* _What the exercise asks_
The answer must consist of the records below, repeated exactly.

(Stored data entries)
****
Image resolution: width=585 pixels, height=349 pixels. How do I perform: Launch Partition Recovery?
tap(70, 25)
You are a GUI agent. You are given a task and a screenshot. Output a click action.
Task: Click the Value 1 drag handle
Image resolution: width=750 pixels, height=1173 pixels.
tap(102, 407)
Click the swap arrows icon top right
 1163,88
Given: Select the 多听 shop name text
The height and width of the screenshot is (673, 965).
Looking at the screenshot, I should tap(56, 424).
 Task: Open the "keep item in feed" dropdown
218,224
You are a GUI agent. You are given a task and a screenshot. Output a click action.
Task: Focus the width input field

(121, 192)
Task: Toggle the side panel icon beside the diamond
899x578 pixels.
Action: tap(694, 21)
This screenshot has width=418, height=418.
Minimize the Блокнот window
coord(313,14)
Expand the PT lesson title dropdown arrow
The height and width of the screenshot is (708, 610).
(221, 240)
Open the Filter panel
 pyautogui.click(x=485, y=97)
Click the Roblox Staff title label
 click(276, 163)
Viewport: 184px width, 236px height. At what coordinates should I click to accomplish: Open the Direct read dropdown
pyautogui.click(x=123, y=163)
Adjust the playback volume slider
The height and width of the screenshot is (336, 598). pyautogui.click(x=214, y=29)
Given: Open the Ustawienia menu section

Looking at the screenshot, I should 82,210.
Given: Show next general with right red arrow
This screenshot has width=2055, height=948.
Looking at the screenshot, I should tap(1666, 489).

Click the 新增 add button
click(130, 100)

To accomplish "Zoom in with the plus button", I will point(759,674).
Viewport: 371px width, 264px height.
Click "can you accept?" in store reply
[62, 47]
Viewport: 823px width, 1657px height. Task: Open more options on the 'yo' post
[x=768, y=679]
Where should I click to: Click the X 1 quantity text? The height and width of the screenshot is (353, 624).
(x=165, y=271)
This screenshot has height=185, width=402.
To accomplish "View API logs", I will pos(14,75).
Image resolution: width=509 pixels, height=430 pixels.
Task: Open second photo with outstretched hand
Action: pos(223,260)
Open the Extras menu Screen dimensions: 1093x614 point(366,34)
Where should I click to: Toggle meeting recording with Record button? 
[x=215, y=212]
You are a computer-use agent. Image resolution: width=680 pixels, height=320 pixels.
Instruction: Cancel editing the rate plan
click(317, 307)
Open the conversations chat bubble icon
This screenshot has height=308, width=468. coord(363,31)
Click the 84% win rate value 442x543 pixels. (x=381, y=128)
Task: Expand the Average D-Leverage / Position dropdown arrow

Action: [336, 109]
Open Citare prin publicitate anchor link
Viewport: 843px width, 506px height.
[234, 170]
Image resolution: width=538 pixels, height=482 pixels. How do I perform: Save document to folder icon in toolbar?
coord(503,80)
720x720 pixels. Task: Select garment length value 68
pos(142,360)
****
* _Result for this task_
Image resolution: width=585 pixels, height=349 pixels. How do I perform: Launch Partition Recovery?
tap(70, 25)
You are a GUI agent. You are given a task and a screenshot. Output a click action.
Task: Click the Value 1 drag handle
Image resolution: width=750 pixels, height=1173 pixels.
tap(102, 407)
Click the swap arrows icon top right
 1163,88
Given: Select the 多听 shop name text
The height and width of the screenshot is (673, 965).
Looking at the screenshot, I should tap(56, 424).
 Task: Open the "keep item in feed" dropdown
218,224
You are a GUI agent. You are given a task and a screenshot. Output a click action.
Task: Focus the width input field

(121, 192)
Task: Toggle the side panel icon beside the diamond
899x578 pixels.
Action: tap(694, 21)
This screenshot has width=418, height=418.
Minimize the Блокнот window
coord(313,14)
Expand the PT lesson title dropdown arrow
The height and width of the screenshot is (708, 610).
(221, 240)
Open the Filter panel
 pyautogui.click(x=485, y=97)
Click the Roblox Staff title label
 click(276, 163)
Viewport: 184px width, 236px height. At what coordinates should I click to accomplish: Open the Direct read dropdown
pyautogui.click(x=123, y=163)
Adjust the playback volume slider
The height and width of the screenshot is (336, 598). pyautogui.click(x=214, y=29)
Given: Open the Ustawienia menu section

Looking at the screenshot, I should 82,210.
Given: Show next general with right red arrow
This screenshot has width=2055, height=948.
Looking at the screenshot, I should tap(1666, 489).

Click the 新增 add button
click(130, 100)

To accomplish "Zoom in with the plus button", I will point(759,674).
Viewport: 371px width, 264px height.
Click "can you accept?" in store reply
[62, 47]
Viewport: 823px width, 1657px height. Task: Open more options on the 'yo' post
[x=768, y=679]
Where should I click to: Click the X 1 quantity text? The height and width of the screenshot is (353, 624).
(x=165, y=271)
This screenshot has height=185, width=402.
To accomplish "View API logs", I will pos(14,75).
Image resolution: width=509 pixels, height=430 pixels.
Task: Open second photo with outstretched hand
Action: pos(223,260)
Open the Extras menu Screen dimensions: 1093x614 point(366,34)
Where should I click to: Toggle meeting recording with Record button? 
[x=215, y=212]
You are a computer-use agent. Image resolution: width=680 pixels, height=320 pixels.
Instruction: Cancel editing the rate plan
click(317, 307)
Open the conversations chat bubble icon
This screenshot has height=308, width=468. coord(363,31)
Click the 84% win rate value 442x543 pixels. (x=381, y=128)
Task: Expand the Average D-Leverage / Position dropdown arrow

Action: [336, 109]
Open Citare prin publicitate anchor link
Viewport: 843px width, 506px height.
[234, 170]
Image resolution: width=538 pixels, height=482 pixels. How do I perform: Save document to folder icon in toolbar?
coord(503,80)
720x720 pixels. Task: Select garment length value 68
pos(142,360)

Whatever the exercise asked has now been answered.